Your output must match the records below character for character.

• Supplied information

┏━━

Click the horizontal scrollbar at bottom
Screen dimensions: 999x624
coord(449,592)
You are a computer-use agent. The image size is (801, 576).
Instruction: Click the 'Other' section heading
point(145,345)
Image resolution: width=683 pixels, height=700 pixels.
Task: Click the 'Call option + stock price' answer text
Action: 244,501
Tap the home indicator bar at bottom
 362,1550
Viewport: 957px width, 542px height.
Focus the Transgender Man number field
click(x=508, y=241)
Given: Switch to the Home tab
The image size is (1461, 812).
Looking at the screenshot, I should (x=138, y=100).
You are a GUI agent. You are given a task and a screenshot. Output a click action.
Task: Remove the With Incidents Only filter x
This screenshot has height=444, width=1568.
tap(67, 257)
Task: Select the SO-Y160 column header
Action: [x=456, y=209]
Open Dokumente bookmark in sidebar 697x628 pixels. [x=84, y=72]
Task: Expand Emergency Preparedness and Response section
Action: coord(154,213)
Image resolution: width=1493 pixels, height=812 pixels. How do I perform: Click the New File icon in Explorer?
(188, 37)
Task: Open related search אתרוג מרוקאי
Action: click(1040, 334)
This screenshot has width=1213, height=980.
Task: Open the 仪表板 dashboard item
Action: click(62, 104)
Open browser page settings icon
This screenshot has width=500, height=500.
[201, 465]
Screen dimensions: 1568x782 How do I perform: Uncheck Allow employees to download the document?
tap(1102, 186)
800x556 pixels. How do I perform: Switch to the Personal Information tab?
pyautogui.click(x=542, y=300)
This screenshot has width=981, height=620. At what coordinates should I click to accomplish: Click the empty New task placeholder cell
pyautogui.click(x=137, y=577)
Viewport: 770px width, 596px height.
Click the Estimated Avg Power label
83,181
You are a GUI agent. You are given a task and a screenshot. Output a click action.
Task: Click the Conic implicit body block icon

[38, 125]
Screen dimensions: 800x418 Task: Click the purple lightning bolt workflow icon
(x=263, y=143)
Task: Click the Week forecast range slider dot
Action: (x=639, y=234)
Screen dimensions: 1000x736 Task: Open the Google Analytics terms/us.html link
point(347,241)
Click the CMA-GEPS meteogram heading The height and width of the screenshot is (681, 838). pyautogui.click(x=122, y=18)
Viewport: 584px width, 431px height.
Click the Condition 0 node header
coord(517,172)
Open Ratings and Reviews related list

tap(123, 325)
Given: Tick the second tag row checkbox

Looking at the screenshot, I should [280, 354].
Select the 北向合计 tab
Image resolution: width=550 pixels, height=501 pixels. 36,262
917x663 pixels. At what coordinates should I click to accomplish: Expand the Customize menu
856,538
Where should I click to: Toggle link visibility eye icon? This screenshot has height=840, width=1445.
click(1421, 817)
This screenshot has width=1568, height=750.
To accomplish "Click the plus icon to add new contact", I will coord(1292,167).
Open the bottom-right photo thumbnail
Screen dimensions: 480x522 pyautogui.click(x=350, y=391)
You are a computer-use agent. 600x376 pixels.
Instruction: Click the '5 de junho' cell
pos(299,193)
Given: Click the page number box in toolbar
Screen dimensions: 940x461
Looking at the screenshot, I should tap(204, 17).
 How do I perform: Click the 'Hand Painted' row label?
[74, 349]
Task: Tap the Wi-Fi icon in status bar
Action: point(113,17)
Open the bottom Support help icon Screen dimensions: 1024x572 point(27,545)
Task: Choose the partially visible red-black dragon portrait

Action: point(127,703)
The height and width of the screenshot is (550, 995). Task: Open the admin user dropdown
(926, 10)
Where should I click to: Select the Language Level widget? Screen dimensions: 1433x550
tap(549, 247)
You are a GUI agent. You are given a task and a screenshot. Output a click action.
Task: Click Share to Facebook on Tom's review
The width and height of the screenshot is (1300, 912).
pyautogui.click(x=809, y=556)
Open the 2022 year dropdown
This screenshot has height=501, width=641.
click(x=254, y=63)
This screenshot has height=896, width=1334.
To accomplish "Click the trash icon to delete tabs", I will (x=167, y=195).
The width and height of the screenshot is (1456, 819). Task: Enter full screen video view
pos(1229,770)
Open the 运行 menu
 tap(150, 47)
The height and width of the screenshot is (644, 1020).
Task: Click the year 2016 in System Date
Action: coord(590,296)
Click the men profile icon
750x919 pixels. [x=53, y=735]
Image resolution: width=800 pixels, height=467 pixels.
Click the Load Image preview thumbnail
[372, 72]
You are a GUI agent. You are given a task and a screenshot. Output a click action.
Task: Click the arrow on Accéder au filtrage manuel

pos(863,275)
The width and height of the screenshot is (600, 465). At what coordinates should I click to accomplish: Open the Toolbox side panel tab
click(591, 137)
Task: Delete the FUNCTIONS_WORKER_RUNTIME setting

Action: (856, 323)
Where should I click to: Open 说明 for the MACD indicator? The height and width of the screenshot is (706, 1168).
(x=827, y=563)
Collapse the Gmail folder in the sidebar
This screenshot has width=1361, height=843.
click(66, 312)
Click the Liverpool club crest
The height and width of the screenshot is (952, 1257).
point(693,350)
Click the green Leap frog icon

┗━━

• Expected output
Click the horizontal scrollbar at bottom
Screen dimensions: 999x624
coord(449,592)
You are a computer-use agent. The image size is (801, 576).
Instruction: Click the 'Other' section heading
point(145,345)
Image resolution: width=683 pixels, height=700 pixels.
Task: Click the 'Call option + stock price' answer text
Action: 244,501
Tap the home indicator bar at bottom
 362,1550
Viewport: 957px width, 542px height.
Focus the Transgender Man number field
click(x=508, y=241)
Given: Switch to the Home tab
The image size is (1461, 812).
Looking at the screenshot, I should (x=138, y=100).
You are a GUI agent. You are given a task and a screenshot. Output a click action.
Task: Remove the With Incidents Only filter x
This screenshot has height=444, width=1568.
tap(67, 257)
Task: Select the SO-Y160 column header
Action: [x=456, y=209]
Open Dokumente bookmark in sidebar 697x628 pixels. [x=84, y=72]
Task: Expand Emergency Preparedness and Response section
Action: coord(154,213)
Image resolution: width=1493 pixels, height=812 pixels. How do I perform: Click the New File icon in Explorer?
(188, 37)
Task: Open related search אתרוג מרוקאי
Action: click(1040, 334)
This screenshot has width=1213, height=980.
Task: Open the 仪表板 dashboard item
Action: click(62, 104)
Open browser page settings icon
This screenshot has width=500, height=500.
[201, 465]
Screen dimensions: 1568x782 How do I perform: Uncheck Allow employees to download the document?
tap(1102, 186)
800x556 pixels. How do I perform: Switch to the Personal Information tab?
pyautogui.click(x=542, y=300)
This screenshot has width=981, height=620. At what coordinates should I click to accomplish: Click the empty New task placeholder cell
pyautogui.click(x=137, y=577)
Viewport: 770px width, 596px height.
Click the Estimated Avg Power label
83,181
You are a GUI agent. You are given a task and a screenshot. Output a click action.
Task: Click the Conic implicit body block icon

[38, 125]
Screen dimensions: 800x418 Task: Click the purple lightning bolt workflow icon
(x=263, y=143)
Task: Click the Week forecast range slider dot
Action: (x=639, y=234)
Screen dimensions: 1000x736 Task: Open the Google Analytics terms/us.html link
point(347,241)
Click the CMA-GEPS meteogram heading The height and width of the screenshot is (681, 838). pyautogui.click(x=122, y=18)
Viewport: 584px width, 431px height.
Click the Condition 0 node header
coord(517,172)
Open Ratings and Reviews related list

tap(123, 325)
Given: Tick the second tag row checkbox

Looking at the screenshot, I should [280, 354].
Select the 北向合计 tab
Image resolution: width=550 pixels, height=501 pixels. 36,262
917x663 pixels. At what coordinates should I click to accomplish: Expand the Customize menu
856,538
Where should I click to: Toggle link visibility eye icon? This screenshot has height=840, width=1445.
click(1421, 817)
This screenshot has width=1568, height=750.
To accomplish "Click the plus icon to add new contact", I will coord(1292,167).
Open the bottom-right photo thumbnail
Screen dimensions: 480x522 pyautogui.click(x=350, y=391)
You are a computer-use agent. 600x376 pixels.
Instruction: Click the '5 de junho' cell
pos(299,193)
Given: Click the page number box in toolbar
Screen dimensions: 940x461
Looking at the screenshot, I should tap(204, 17).
 How do I perform: Click the 'Hand Painted' row label?
[74, 349]
Task: Tap the Wi-Fi icon in status bar
Action: point(113,17)
Open the bottom Support help icon Screen dimensions: 1024x572 point(27,545)
Task: Choose the partially visible red-black dragon portrait

Action: point(127,703)
The height and width of the screenshot is (550, 995). Task: Open the admin user dropdown
(926, 10)
Where should I click to: Select the Language Level widget? Screen dimensions: 1433x550
tap(549, 247)
You are a GUI agent. You are given a task and a screenshot. Output a click action.
Task: Click Share to Facebook on Tom's review
The width and height of the screenshot is (1300, 912).
pyautogui.click(x=809, y=556)
Open the 2022 year dropdown
This screenshot has height=501, width=641.
click(x=254, y=63)
This screenshot has height=896, width=1334.
To accomplish "Click the trash icon to delete tabs", I will (x=167, y=195).
The width and height of the screenshot is (1456, 819). Task: Enter full screen video view
pos(1229,770)
Open the 运行 menu
 tap(150, 47)
The height and width of the screenshot is (644, 1020).
Task: Click the year 2016 in System Date
Action: coord(590,296)
Click the men profile icon
750x919 pixels. [x=53, y=735]
Image resolution: width=800 pixels, height=467 pixels.
Click the Load Image preview thumbnail
[372, 72]
You are a GUI agent. You are given a task and a screenshot. Output a click action.
Task: Click the arrow on Accéder au filtrage manuel

pos(863,275)
The width and height of the screenshot is (600, 465). At what coordinates should I click to accomplish: Open the Toolbox side panel tab
click(591, 137)
Task: Delete the FUNCTIONS_WORKER_RUNTIME setting

Action: (856, 323)
Where should I click to: Open 说明 for the MACD indicator? The height and width of the screenshot is (706, 1168).
(x=827, y=563)
Collapse the Gmail folder in the sidebar
This screenshot has width=1361, height=843.
click(66, 312)
Click the Liverpool club crest
The height and width of the screenshot is (952, 1257).
point(693,350)
Click the green Leap frog icon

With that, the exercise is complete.